Hi all, For my Machine Learning toolkit, I'm looking to draw on the work of either the Java Weka ML system or the MLC++ library. My question to the Drupal community is: which is easier to bridge (Java or C++) to PHP (and specifically to Drupal)? My vote is for Java, as I can distribute the (GPL'd) bytecode more easily than pre-compiled C++ binaries. Let's take performance off the table for this discussion. My design calls for the ML algorithms to be pluggable via an API to the interaction code, so high perf classifiers could be written later if my selected method proves slow. On a more general note, do any modules currently require php extensions that are not in PEAR? If so, how do they handle getting the module compiled and installed. Thanks, Mark Fredrickson
My question to the Drupal community is: which is easier to bridge (Java or C++) to PHP (and specifically to Drupal)?
Writng a PHP extension is probably easier in C. Insofar, I have not seen any Java extension.
My vote is for Java, as I can distribute the (GPL'd) bytecode more easily than pre-compiled C++ binaries.
and you make Java mandatory on the server. That's not a good idea.
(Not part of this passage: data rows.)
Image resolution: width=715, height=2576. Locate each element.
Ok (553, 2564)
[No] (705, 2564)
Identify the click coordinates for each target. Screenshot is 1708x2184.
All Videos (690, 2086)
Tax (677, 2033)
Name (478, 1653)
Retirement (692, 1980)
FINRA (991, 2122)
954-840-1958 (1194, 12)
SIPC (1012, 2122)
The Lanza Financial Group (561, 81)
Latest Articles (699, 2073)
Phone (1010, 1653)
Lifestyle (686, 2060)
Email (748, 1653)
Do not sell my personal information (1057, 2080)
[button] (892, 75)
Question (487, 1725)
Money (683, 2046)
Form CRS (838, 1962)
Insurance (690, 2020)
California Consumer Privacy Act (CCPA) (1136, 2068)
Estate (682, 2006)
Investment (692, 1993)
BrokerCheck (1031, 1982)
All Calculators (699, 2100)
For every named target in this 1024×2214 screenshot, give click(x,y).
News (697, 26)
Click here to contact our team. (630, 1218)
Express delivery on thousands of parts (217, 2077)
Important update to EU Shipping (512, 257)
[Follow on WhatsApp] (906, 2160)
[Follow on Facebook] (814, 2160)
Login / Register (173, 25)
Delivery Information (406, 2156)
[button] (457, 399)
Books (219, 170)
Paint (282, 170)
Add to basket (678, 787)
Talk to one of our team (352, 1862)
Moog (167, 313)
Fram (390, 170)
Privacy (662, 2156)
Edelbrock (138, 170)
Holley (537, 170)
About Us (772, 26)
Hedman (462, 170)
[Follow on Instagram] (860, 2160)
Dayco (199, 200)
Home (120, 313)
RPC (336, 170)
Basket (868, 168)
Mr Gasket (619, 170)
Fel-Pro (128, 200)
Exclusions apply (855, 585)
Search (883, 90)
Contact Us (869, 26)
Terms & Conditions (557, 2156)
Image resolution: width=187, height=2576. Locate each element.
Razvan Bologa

On a more general note, do any modules currently require php extensions that are not in PEAR? If so, how do they handle getting the module compiled and installed.
Very few if any module require any PHP extension which is not in the PHP core. Some reuqire a few scripts that are in PEAR like simpletest, but that's rare. But scripts are not extensions. Regards NK
to PHP (and specifically to Drupal)?
Writng a PHP extension is probably easier in C. Insofar, I have not seen any Java extension.
http://php-java-bridge.sourceforge.net/ And there is also a deprecated ext/java extension for PHP <= 4.3 These also have the advantage of _already_ being a PHP extension to use existing Java bytecode. Instead of a necessitating me to write an extension, I can just glue the bridge to the Weka toolkit in PHP.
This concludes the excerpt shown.